Nous sommes nés dans des familles où les livres étaient une incongruité. J’ai appris à les aimer à l’école primaire qui devint le lieu de toutes les découvertes dans Les plus belles années. Les livres n’avaient aucune place dans notre maison de ferme et c’était une perte de temps que de s’attarder à déchiffrer des romans. Pareil du côté de Michel Lord. C’est à peu près toujours le cas au Québec. Le grand-père de Gaston Miron était analphabète et mon paternel savait à peine saisir les titres du journal. Ma mère lui a appris, après son mariage, à signer son nom et à reconnaître certaines lettres. Pas étonnant non plus que des membres de ma famille ne lisent jamais mes romans, même s’ils y sont souvent présents et que mon regard pourrait les secouer.

 

FUITE

 

Michel Lord, tout comme moi, a dû échapper aux siens pour satisfaire son goût des livres. Combien de fois me suis-je fait houspiller par ma mère lorsque je plongeais dans les romans de la collection Nénuphar de Fidès? Elle me trouvait plate, insignifiant parce que je ne parlais pas. Elle n’a jamais compris que c’était pour oublier sa parole envahissante et mortelle que je lisais, que les livres étaient des boucliers qui me protégeaient de ce verbe déferlant et corrosif. Ma mère en avait contre le monde entier et particulièrement contre les voisins. J’ai dû en venir aux poings presque avec l’un de mes frères qui voulait «casser» mon premier disque de musique classique que j'écoutais dans ma chambre, croyant me livrer à ma curiosité sans déranger personne. 

 

Presque chaque jour, j’allais m’acheter un livre de poche et chaque semaine un disque ou deux. Je me privais de manger à midi pour me payer des livres qui coûtaient 35 sous, et des disques en vente à un petit dollar, les plus chers à 3 $, Ce fut pour moi une très belle époque. (p.113)

 

J’ai fui à Montréal pour satisfaire ma passion des livres, découvrir des auteurs et surtout tenter d’échafauder mes propres histoires. Je n’avais presque pas d’argent, mais je trouvais toujours le moyen d’acheter un roman ou un recueil de poésie. 

 

SOUBRESAUTS

 

Michel Lord nous entraîne, ici et là dans sa vie, nous parle de gens connus. Maurice Lemire de l’Université Laval, son travail au Dictionnaire des œuvres littéraires du Québec (DOLQ), Aurélien Boivin, Jean Marcel, Pierre Yergeau l’écrivain et Adrien Thério, le fondateur de Lettres québécoises où il a collaboré pendant des décennies. Yergeau et Thério finiront par mettre fin à leurs jours. 

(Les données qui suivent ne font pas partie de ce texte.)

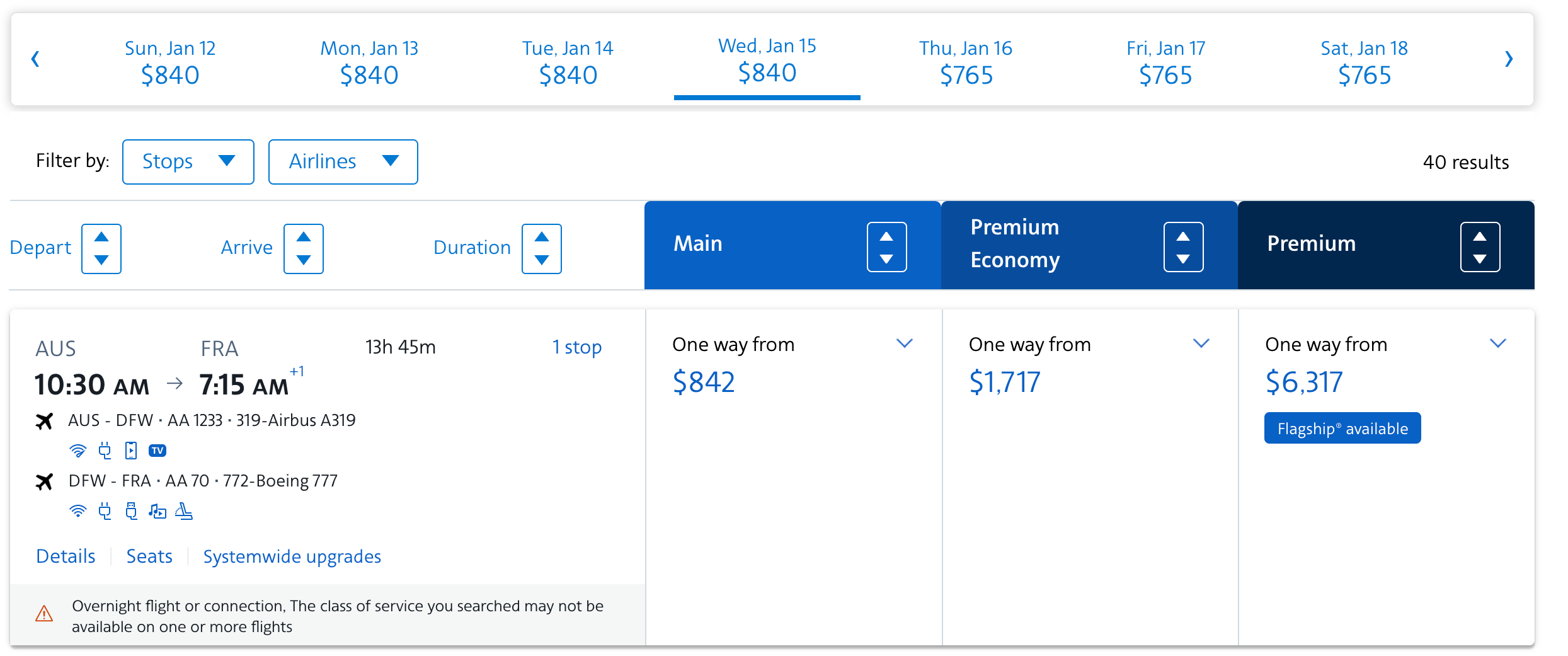Open flight Details link
This screenshot has height=656, width=1568.
[65, 556]
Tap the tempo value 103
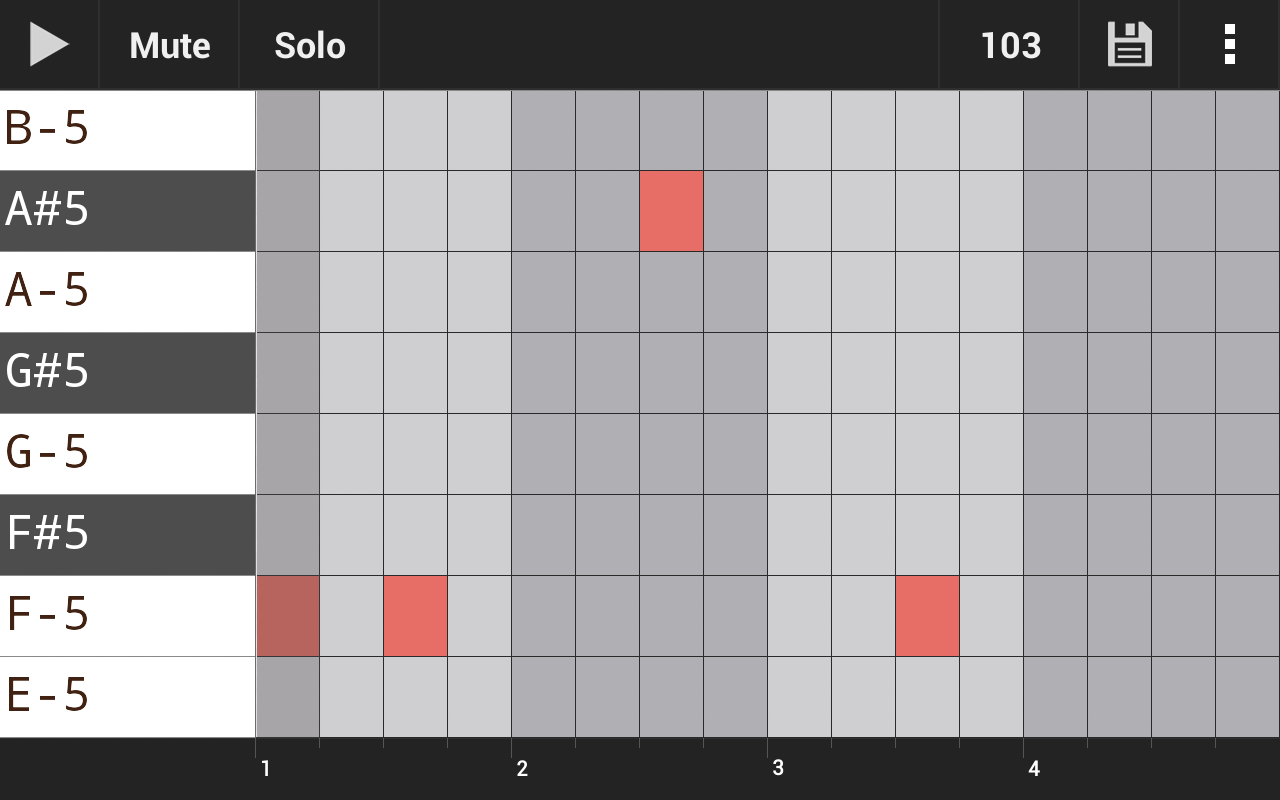Screen dimensions: 1280x800 (x=1009, y=45)

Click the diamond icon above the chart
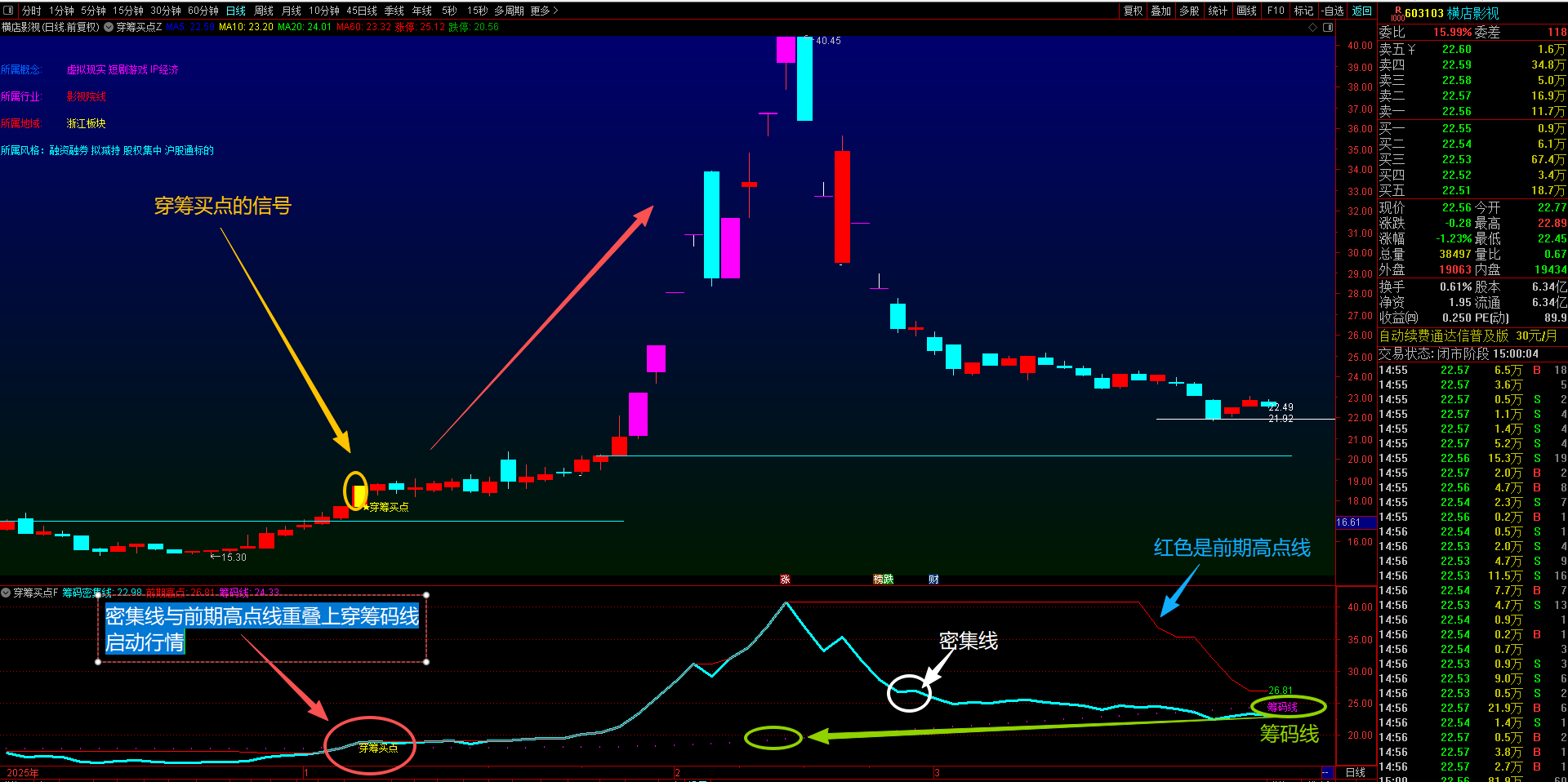tap(1313, 27)
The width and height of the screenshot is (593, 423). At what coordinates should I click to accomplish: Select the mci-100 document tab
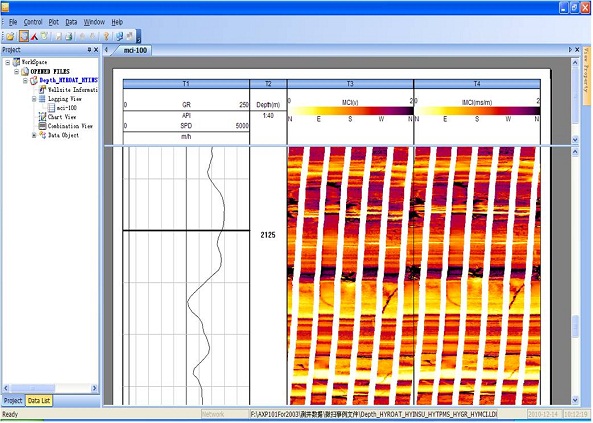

Tout son temps a tourné autour des livres et de la musique qui lui ont fait emprunter un parcours plutôt tortueux et original. Je me suis beaucoup reconnu dans ces choix et certaines décisions qui peuvent sembler étranges. Par hasard, je suis devenu journaliste, non pas professeur. J’avais tâté de l’enseignement à Montréal et j’ai vite compris que ce n’était pas pour moi. Je n’avais pas envie de jouer à la police avec des jeunes et les forcer à apprendre des choses que je trouvais inutiles. J’aurais aimé passer mes journées à leur lire des histoires, mais la direction de l’école ne l’entendait pas ainsi. 

Il faut croire que nous avons connu des vies qui pourraient sembler bien aventureuses à certains adolescents. La réussite à tout prix et la consommation ne faisaient pas partie de nos priorités. Et la société est devenue tellement frileuse qu’elle ne permet plus autant d’hésitations et de questionnements. Les jeunes doivent se brancher très tôt et foncer sans regarder derrière eux. 

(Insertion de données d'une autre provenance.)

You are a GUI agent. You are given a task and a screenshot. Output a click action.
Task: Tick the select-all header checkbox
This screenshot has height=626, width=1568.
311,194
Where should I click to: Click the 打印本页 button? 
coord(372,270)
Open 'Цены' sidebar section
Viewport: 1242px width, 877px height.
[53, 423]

Michel Lord s’est assagi si on peut dire dans la trentaine, tout comme j’entrais dans le journalisme au même âge. J’ai toujours cherché à écrire et j’y suis parvenu de façon étonnante, malgré bien des occupations et des pirouettes. Michel Lord n’a pas dévié non plus de ses choix et somme toute, il s’est inventé une belle route.

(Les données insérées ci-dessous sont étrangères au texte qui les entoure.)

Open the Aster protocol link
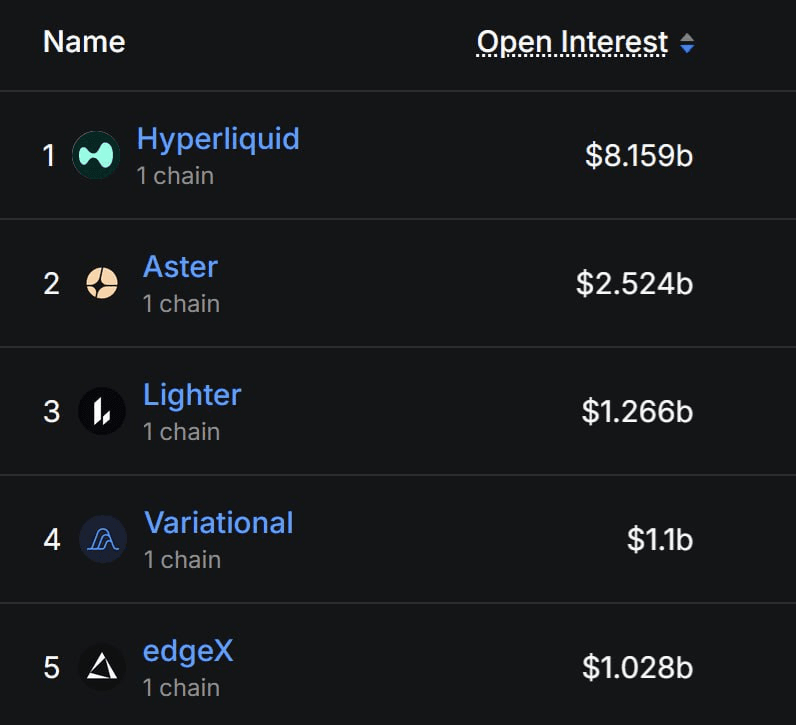 pos(180,267)
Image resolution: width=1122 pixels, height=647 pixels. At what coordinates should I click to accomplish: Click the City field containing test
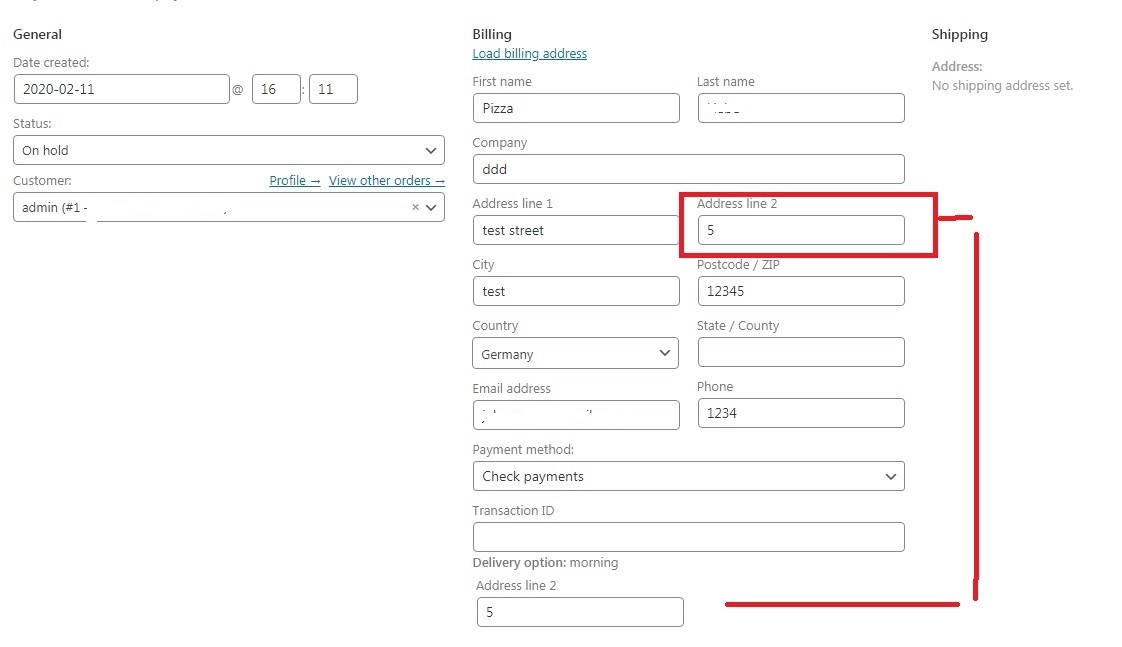pos(576,291)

Un récit fort intéressant. J’ai eu du plaisir à suivre cet amoureux des mots qui a vécu plusieurs vies sans compromis, avec un bonheur rare. J’ai eu souvent l’impression que nos parcours auraient pu se croiser. Il a réalisé ses rêves et juste pour cela, c’est admirable et enviable. Et Michel Lord a un faible pour les chats. J’adore les grands félins moustachus et ils ont été des compagnons depuis des décennies. De quoi me rendre cet écrivain et chroniqueur encore plus sympathique. 

 

LORD MICHELSortie 182 pour Trois-RivièresÉDITIONS LA GRENOUILLÈRE, 200 pages, 28,95 $.